En este domingo conmemoramos la entrada del Señor en Jerusalén. ¡Hosanna al Hijo de David, bendito el que viene en nombre del Señor, el Rey de Israel ! ¡Hosanna en el cielo ! El tiempo que vamos a empezar a vivir estos días se presenta como un tiempo denso y especial donde son muchos los momentos en los que nos podemos acercar a contemplar como Jesús, el Cristo, da la vida por cada uno de nosotros.

Jesús y sus discípulos llegaron a Betfagé, cerca del monte de los Olivos. El nombre de Betfagé significa “casa de higos verdes”. Al comienzo del relato evangélico escuchamos a Jesús dando instrucciones a sus discípulos sobre lo que tienen qué hacer. El cumplimiento de la voluntad del Padre en la vida de Jesús entra en los últimos y más decisivos momentos. Jesús se había ido afirmando en su voluntad de ir a Jerusalén (Lc 9,51). Al pedir la borrica, para entrar en la ciudad santa, Jesús está cumpliendo con lo anunciado en la profecía del profeta Zacarías (Za 9,9). Hemos visto la obediencia filial de Jesús y también vemos, en este pasaje, cómo los discípulos escuchan los mandatos de Jesús y cumplen con lo que le piden. Traen al pollino y encima le echan sus mantos. Jesús se subió encima del asno. El asno, en los países orientales en la antigüedad, no tenía sólo el sentido de pobreza como en los occidentales. Servía de cabalgadura a reyes y nobles. El poner sus “mantos” sobre estos animales es señal de honor.

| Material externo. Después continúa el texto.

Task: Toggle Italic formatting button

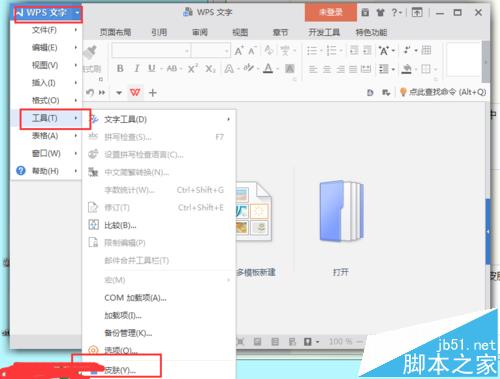Action: click(x=137, y=69)
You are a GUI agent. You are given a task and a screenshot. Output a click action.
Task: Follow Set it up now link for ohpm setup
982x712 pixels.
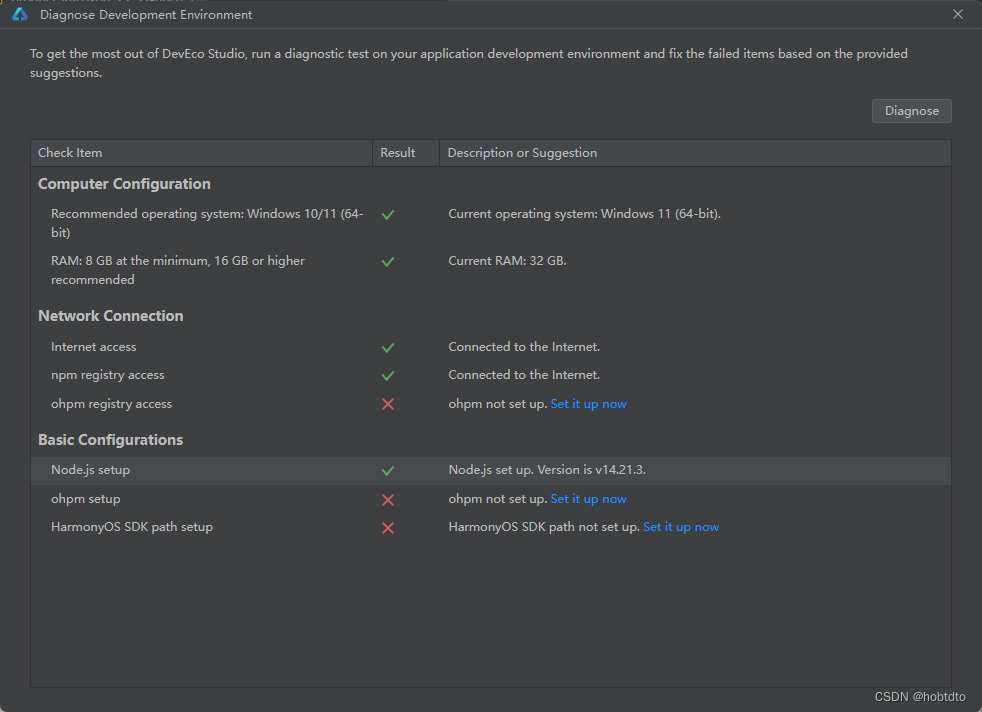(x=588, y=499)
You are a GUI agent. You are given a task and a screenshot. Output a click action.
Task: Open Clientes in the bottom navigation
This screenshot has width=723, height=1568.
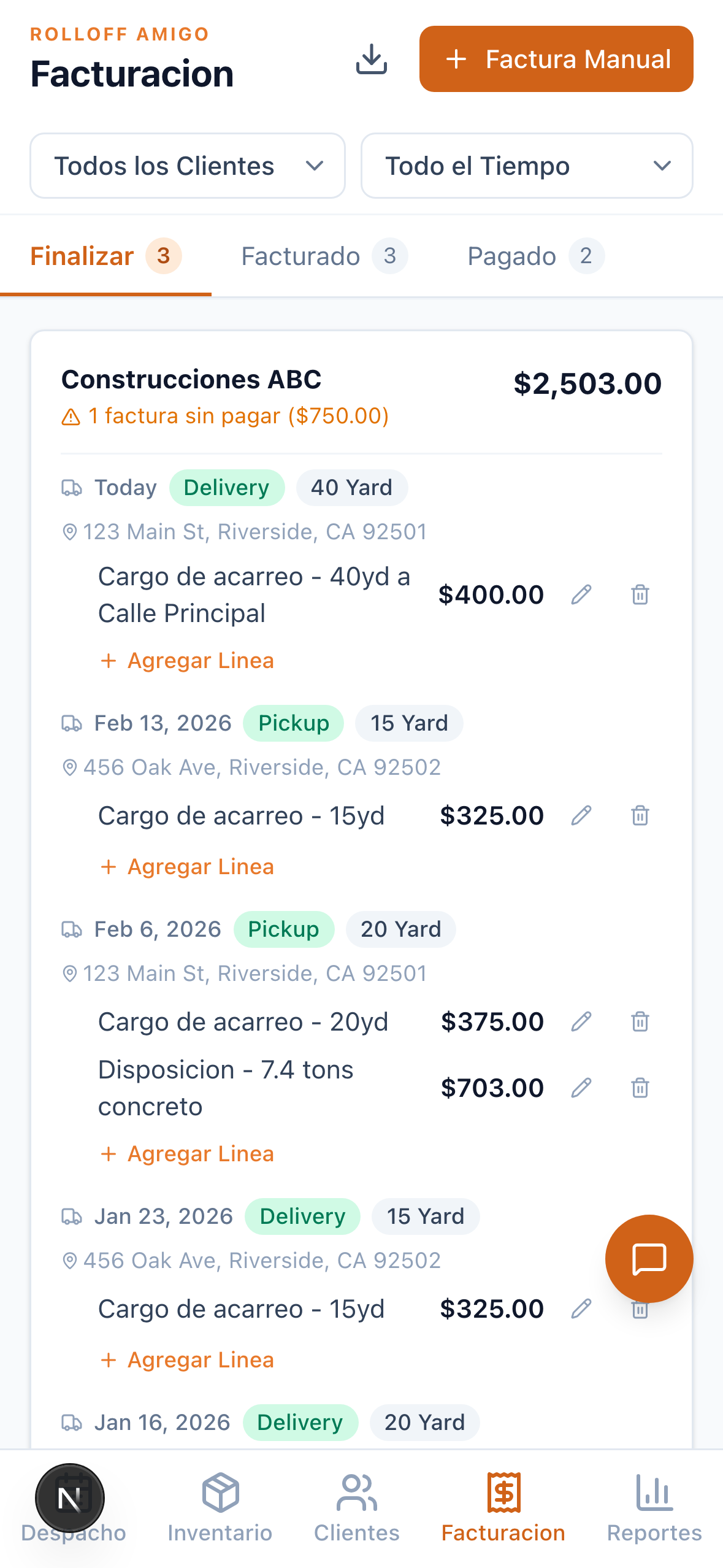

A la entrada de Jesús la gente alfombraba el camino con lo que tenían : sus mantos. Para preparar el camino también cortaban ramas de árboles. En el Libro de los Reyes cuando Jehú es proclamado rey, todos los presentes tomaron sus mantos y los colocaron a sus pies. (2 R 9,13). Estos tres hechos : colocar los mantos sobre los animales, poner mantos sobre el camino, y extender ramas en la vía, demuestran que honraban a Jesús como el verdadero rey, como el Mesías.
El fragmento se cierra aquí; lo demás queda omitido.